━━━━━ RECORDS TO USE
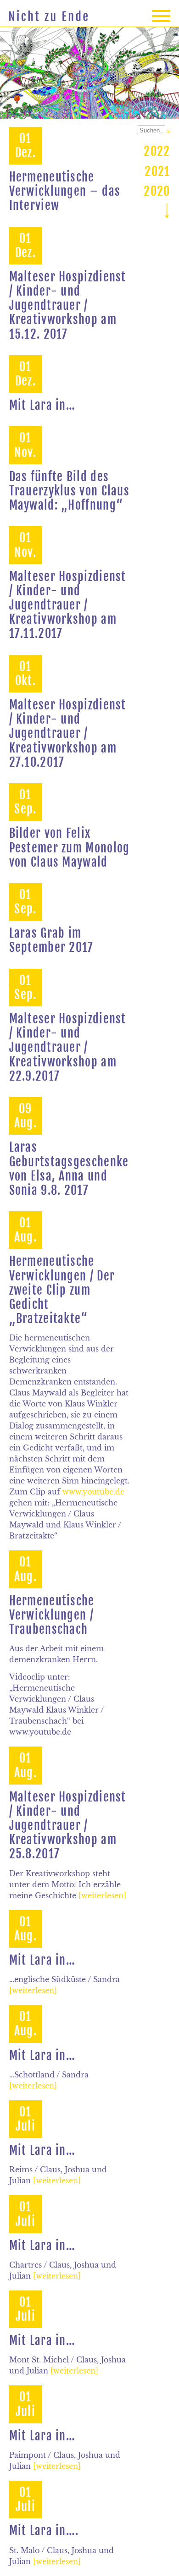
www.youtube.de (93, 1491)
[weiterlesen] (102, 1895)
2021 (157, 171)
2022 (157, 151)
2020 (157, 191)
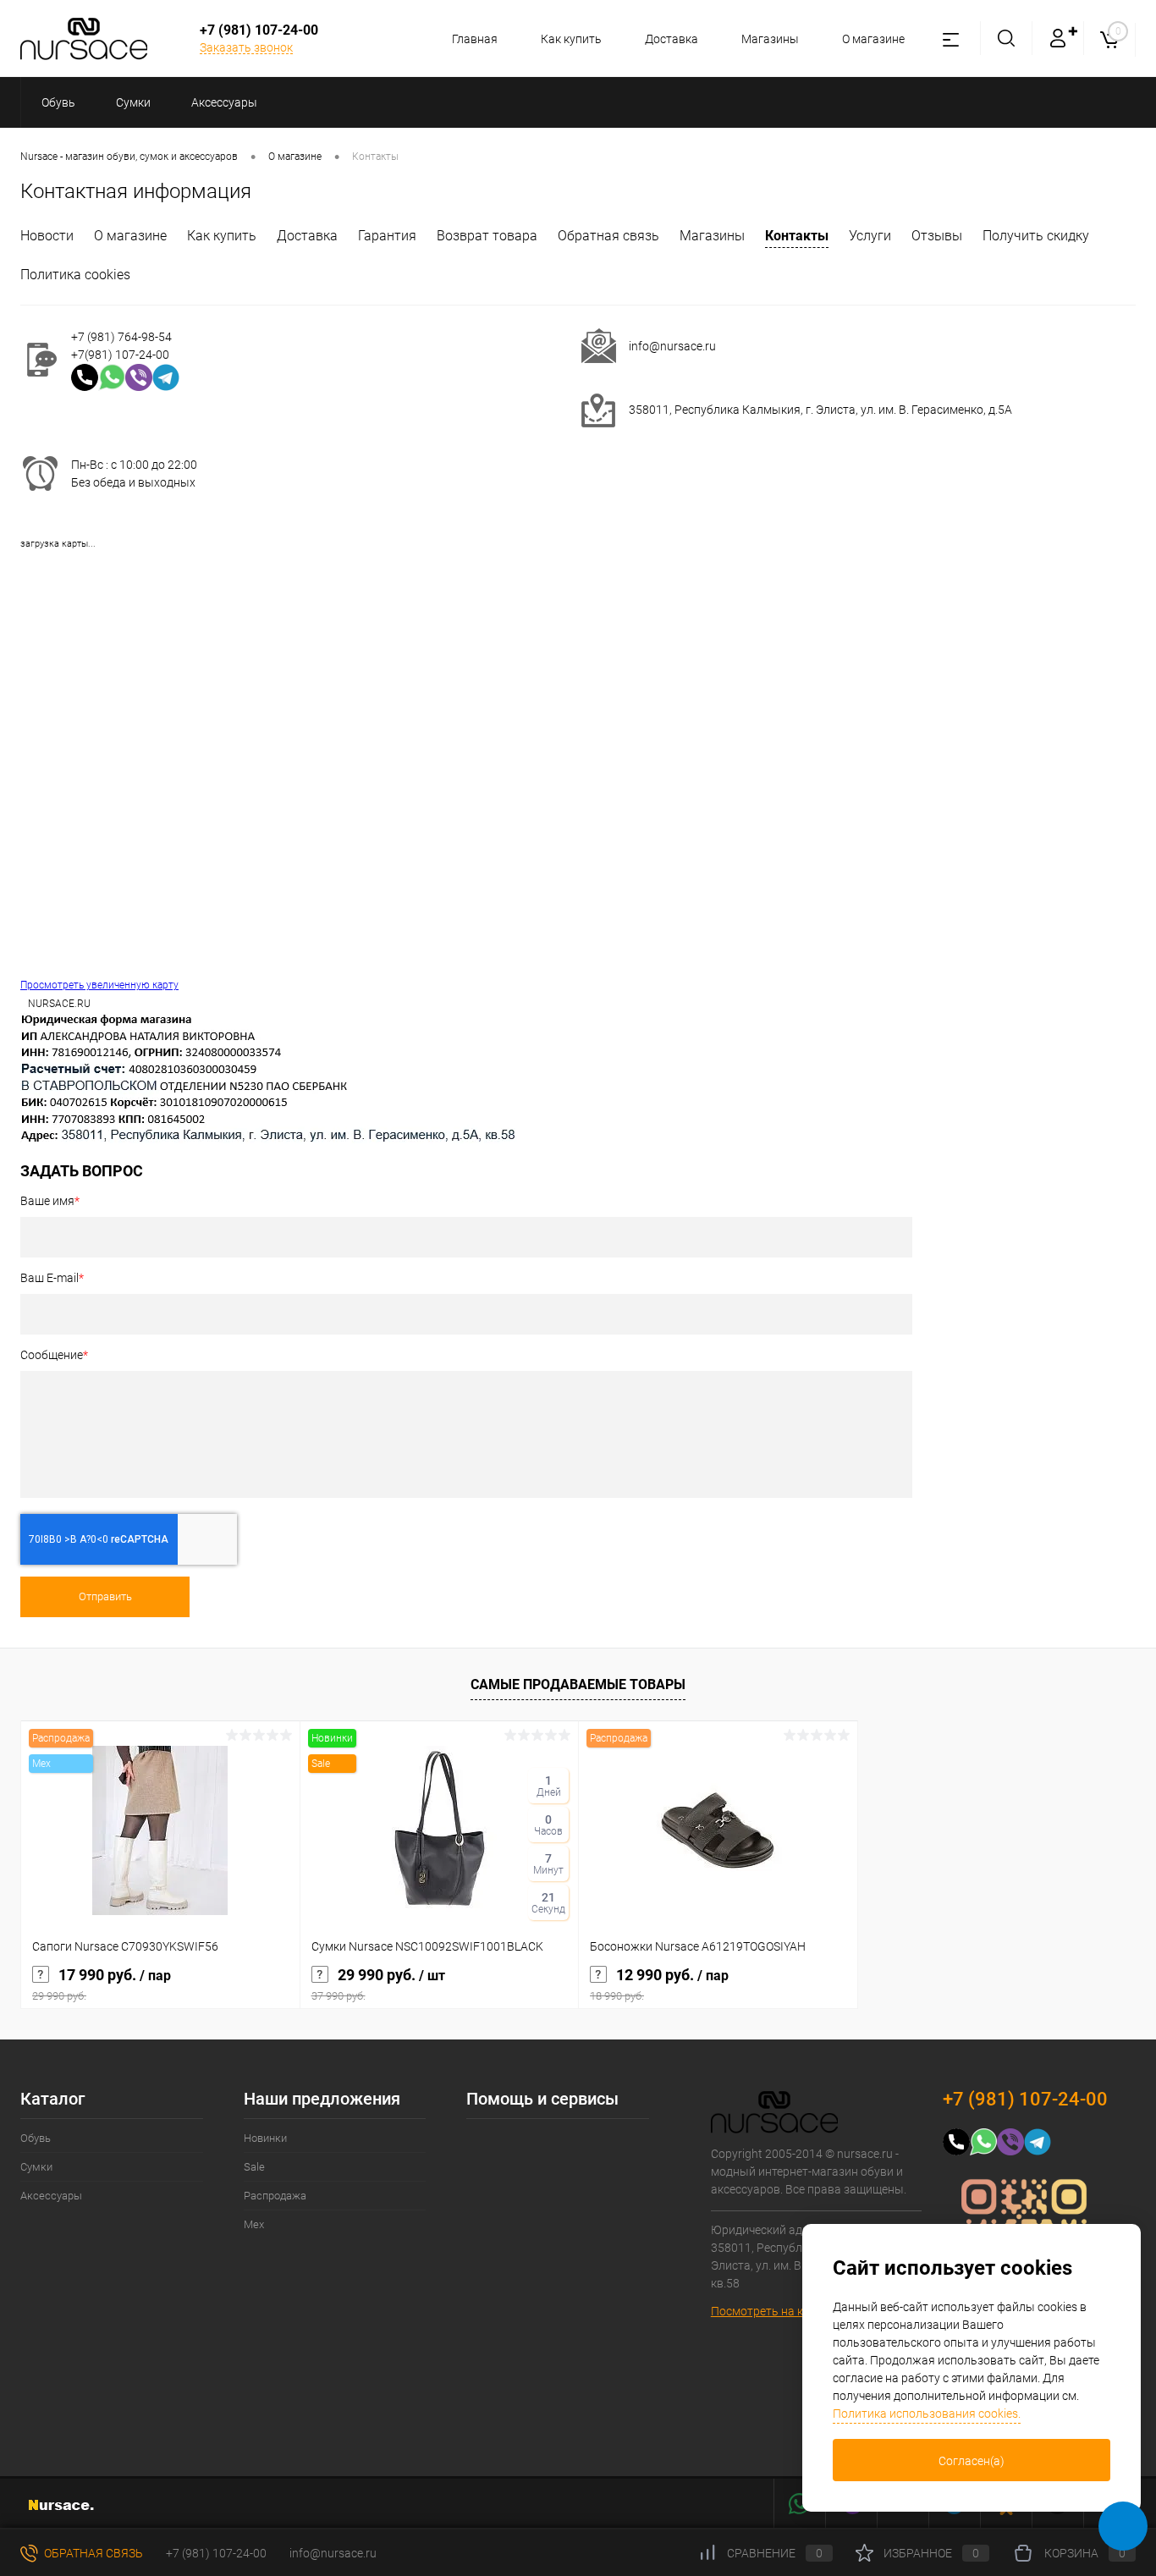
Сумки (36, 2166)
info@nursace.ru (672, 346)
━━━━━━━━━━
- **WORK REQUEST**: Give the records again without a single change, and exclude the pictures.

- **RESULT OF THIS EXERCISE**:
www.youtube.de (93, 1491)
[weiterlesen] (102, 1895)
2021 (157, 171)
2022 (157, 151)
2020 (157, 191)
Сумки (36, 2166)
info@nursace.ru (672, 346)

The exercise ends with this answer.